What is needed
Wherever a line of the records contains "mogę", copy that line.

Records supplied
★ ★ ★ ★ ★ ★ ★

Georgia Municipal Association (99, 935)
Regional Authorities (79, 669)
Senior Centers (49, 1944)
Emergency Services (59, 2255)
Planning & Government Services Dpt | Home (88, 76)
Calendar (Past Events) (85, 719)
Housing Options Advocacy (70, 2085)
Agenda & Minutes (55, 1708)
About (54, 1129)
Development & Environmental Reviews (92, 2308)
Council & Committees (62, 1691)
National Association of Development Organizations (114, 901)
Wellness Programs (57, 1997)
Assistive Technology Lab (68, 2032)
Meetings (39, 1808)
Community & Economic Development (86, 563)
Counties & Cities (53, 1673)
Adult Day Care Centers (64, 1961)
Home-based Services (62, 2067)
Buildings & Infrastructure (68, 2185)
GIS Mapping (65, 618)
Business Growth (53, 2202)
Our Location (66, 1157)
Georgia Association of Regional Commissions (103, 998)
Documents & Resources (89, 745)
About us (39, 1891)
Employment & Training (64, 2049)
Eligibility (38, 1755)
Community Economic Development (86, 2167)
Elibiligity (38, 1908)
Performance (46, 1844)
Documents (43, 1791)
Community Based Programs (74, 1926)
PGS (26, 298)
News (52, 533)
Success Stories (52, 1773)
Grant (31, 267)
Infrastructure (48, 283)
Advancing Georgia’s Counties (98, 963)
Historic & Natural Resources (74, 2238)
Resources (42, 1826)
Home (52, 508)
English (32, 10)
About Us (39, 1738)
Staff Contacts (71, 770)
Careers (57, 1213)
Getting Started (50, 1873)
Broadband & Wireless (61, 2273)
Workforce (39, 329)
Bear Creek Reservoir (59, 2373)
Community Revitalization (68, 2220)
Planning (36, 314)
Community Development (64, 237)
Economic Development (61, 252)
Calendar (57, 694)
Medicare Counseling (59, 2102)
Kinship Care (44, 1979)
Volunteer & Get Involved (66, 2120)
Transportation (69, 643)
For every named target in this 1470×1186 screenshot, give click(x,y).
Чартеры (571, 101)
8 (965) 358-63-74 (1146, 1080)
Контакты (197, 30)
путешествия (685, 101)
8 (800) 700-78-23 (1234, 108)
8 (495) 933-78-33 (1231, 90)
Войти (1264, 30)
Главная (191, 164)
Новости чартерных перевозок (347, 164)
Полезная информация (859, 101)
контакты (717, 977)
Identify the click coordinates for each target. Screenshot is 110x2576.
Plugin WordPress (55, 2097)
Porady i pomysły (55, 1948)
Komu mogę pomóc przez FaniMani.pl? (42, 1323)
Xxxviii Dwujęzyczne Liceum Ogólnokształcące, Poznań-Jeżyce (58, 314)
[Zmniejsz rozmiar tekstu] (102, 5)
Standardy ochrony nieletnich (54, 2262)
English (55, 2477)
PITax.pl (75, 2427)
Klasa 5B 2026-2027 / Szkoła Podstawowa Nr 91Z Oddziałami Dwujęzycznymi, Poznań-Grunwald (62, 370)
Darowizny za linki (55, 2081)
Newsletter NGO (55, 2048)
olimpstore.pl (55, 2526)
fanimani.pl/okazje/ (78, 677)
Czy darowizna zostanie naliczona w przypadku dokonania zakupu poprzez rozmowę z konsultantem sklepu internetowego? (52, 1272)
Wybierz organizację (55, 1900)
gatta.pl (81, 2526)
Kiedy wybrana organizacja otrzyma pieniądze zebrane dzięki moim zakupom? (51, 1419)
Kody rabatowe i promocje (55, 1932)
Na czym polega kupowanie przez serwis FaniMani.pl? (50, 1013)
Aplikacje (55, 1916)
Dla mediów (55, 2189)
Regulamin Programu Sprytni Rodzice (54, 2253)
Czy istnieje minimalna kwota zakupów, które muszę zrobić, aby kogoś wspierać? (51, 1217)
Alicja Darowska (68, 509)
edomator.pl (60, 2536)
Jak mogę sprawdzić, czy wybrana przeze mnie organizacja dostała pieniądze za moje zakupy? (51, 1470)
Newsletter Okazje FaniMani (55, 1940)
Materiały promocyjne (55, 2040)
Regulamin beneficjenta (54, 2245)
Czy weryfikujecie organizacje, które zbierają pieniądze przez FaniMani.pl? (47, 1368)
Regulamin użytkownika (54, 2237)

★ ★ ★ ★ ★ ★ ★

Response
Komu mogę pomóc przez FaniMani.pl? (42, 1323)
Jak mogę sprawdzić, czy wybrana przeze mnie organizacja dostała pieniądze za moje zakupy? (51, 1470)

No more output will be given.